Hari ini, Rena-san kembali lagi ke
rutinitasnya sehari-hari. Dia berangkat dari rumah pagi-pagi sekali untuk menaiki kereta
keberangkatan pertama agar tidak terlambat sampai ke tempat kerjanya. Seingatku,
keseharian seperti ini sama sekali tidak dia tulis di dalam buku impiannya.
Seingatku, dia dari dulu sangat ingin menjadi seorang artis gambar. Menggambar
adalah hal yang sangat Ia senangi sejak dulu. Tapi, hidup dan dunia nyata tidak
sebaik yang kami pikirkan. Impian yang sering kami umbar dan ucapkan, ternyata
tidak semudah itu diwujudkan. Lalu, di sinilah kini Rena-san berada. Di dalam
gerbong kereta keberangkatan pertama yang masih sepi untuk berangkat bekerja.
Terkadang, dia pulang pada pukul 9 malam. Terkadang, di hari libur, dia
mengerjakan pekerjaan kantornya. Terkadang, dia malah sama sekali tidak libur
karena ada acara dari tempat kerjanya.
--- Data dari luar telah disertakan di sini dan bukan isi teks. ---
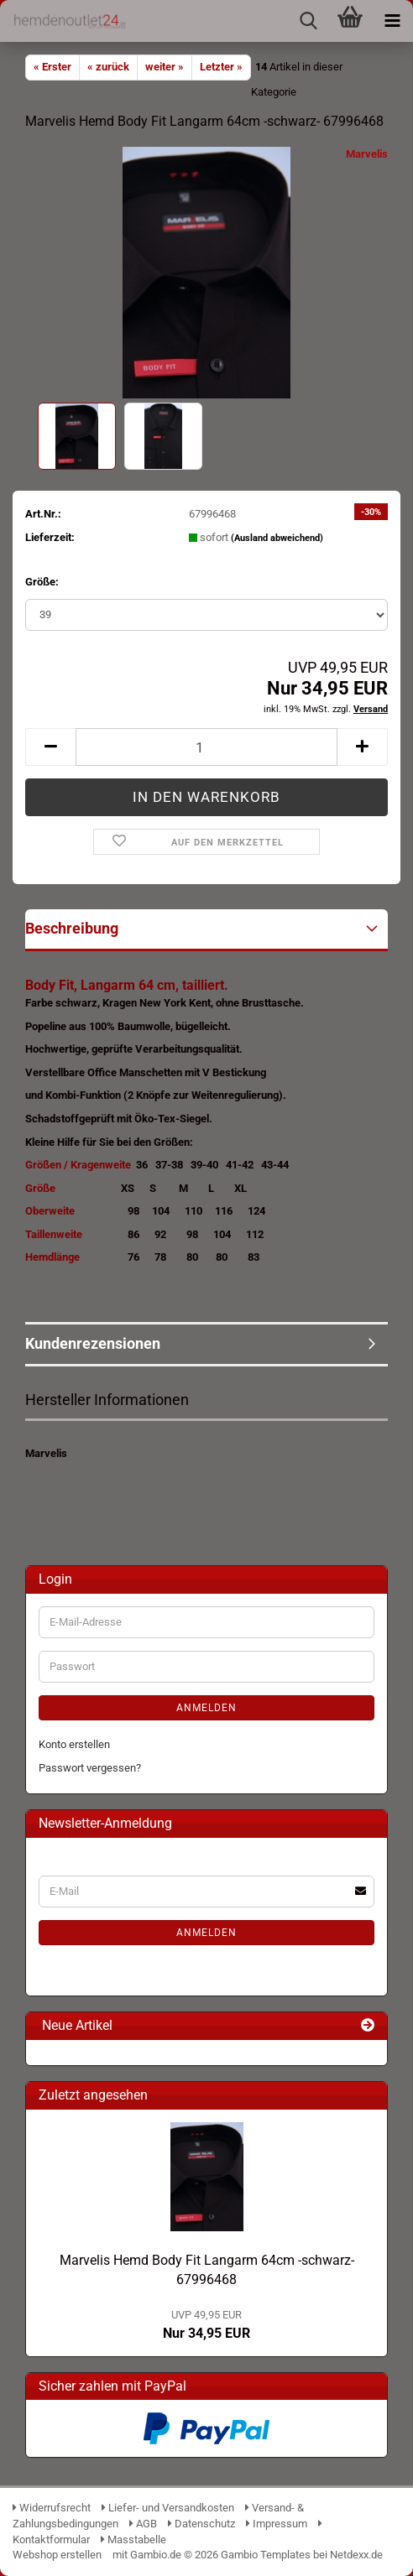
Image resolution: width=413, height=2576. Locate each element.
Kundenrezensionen (92, 1343)
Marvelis (367, 154)
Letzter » (221, 66)
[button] (50, 747)
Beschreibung (71, 928)
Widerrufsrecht (52, 2507)
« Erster (52, 66)
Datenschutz (201, 2523)
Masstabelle (133, 2539)
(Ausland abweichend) (277, 538)
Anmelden (206, 1708)
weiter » (164, 66)
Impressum (276, 2523)
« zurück (108, 66)
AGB (143, 2523)
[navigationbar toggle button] (392, 21)
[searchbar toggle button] (308, 21)
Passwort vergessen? (90, 1768)
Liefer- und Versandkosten (168, 2507)
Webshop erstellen (57, 2554)
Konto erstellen (74, 1744)
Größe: (42, 581)
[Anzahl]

Impiannya semakin terasa jauh untuk
dijangkau. Tapi, Rena-san tidak menyerah. Sepulang bekerja, selelah atau
selarut apapun dia sampai di rumah, satu jam sebelum pergi ke tempat tidur,
Rena-san selalu menyempatkan diri untuk menggambar. Dia menggambar agar
kemampuannya tidak menumpul. Agar suatu hari nanti, dia masih bisa mendapat
kesempatan untuk menggapai impiannya. Begitulah Rena-san. Begitulah seharusnya
Rena-san yang aku kenal.
***
Hari minggu pagi di awal April, aku
bangun pagi sekali. Pagi sekali dalam artian: Aku memasang alarm pukul 9 pagi,
tapi ternyata aku bangun pukul 7 pagi. Aku beranjak dari tempat tidur dan
membuka korden kamarku yang berwarna biru laut. Pemandangan yang menyambutku
pagi itu adalah sakura yang mekar dan cuaca mendung yang menaunginya. Perasaan
sesak tiba-tiba menyergap dadaku. Sepertinya, aku mengingat hal yang harusnya
tidak aku ingat. Aku benci mengatakannya, tapi, aku kembali mengingat gadis
itu. “Kenapa kamu masih ada di dalam kepalaku? Pergilah!” Gumamku.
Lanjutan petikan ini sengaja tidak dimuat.